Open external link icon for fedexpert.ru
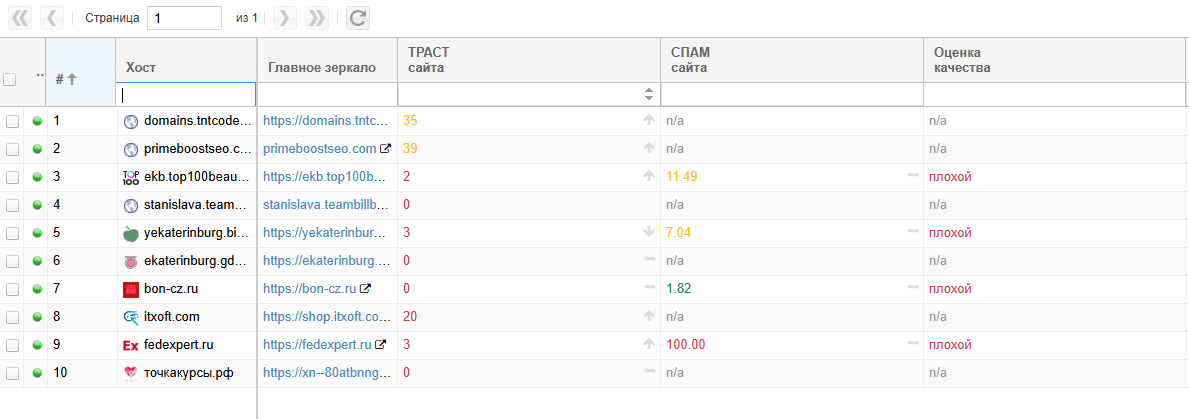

...

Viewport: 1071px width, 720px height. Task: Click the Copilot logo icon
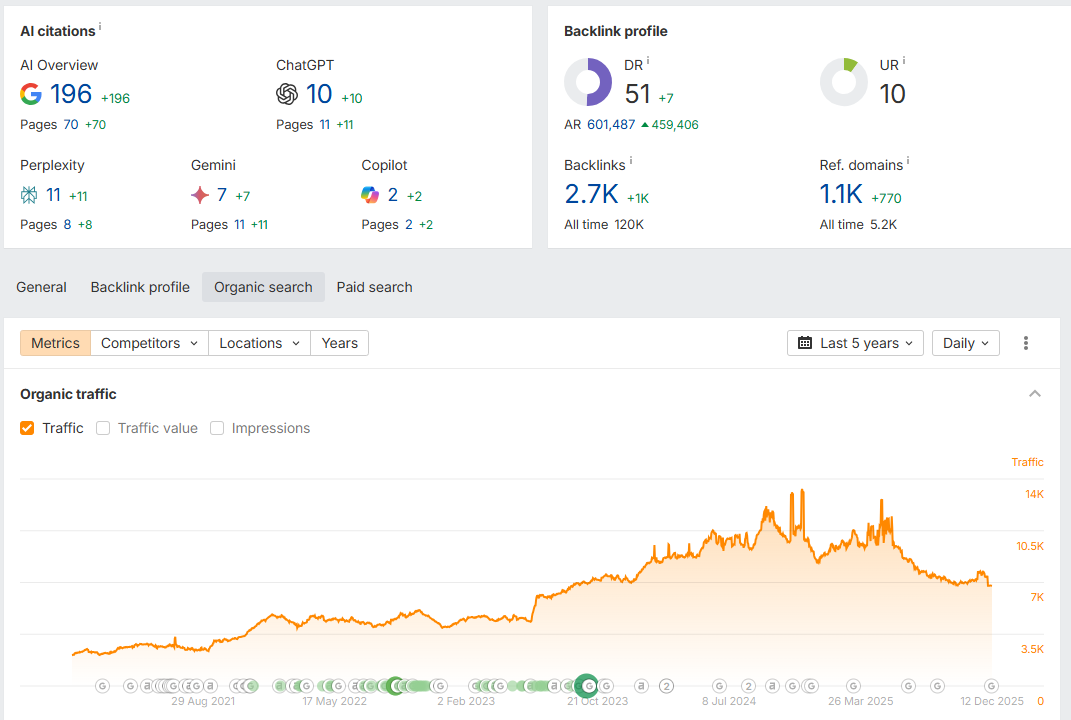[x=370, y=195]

--

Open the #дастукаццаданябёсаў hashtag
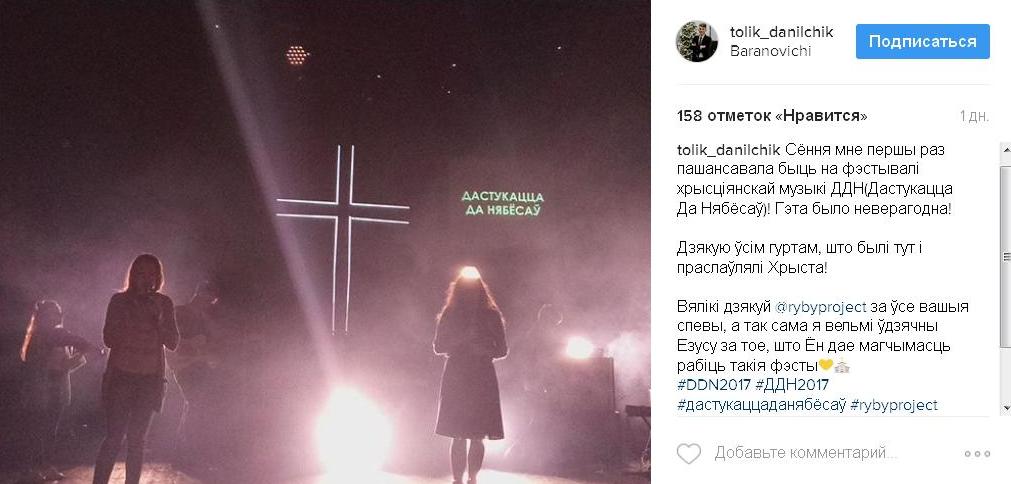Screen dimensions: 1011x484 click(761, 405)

Task instructions:
Please render the rows from the line that has "Viewport: 1071px width, 720px" through the line that has "[x=370, y=195]" as a JSON list of strings, one string per line. Skip blank lines and leave the pictures out.

Expected answer:
[
  "Viewport: 1071px width, 720px height. Task: Click the Copilot logo icon",
  "[x=370, y=195]"
]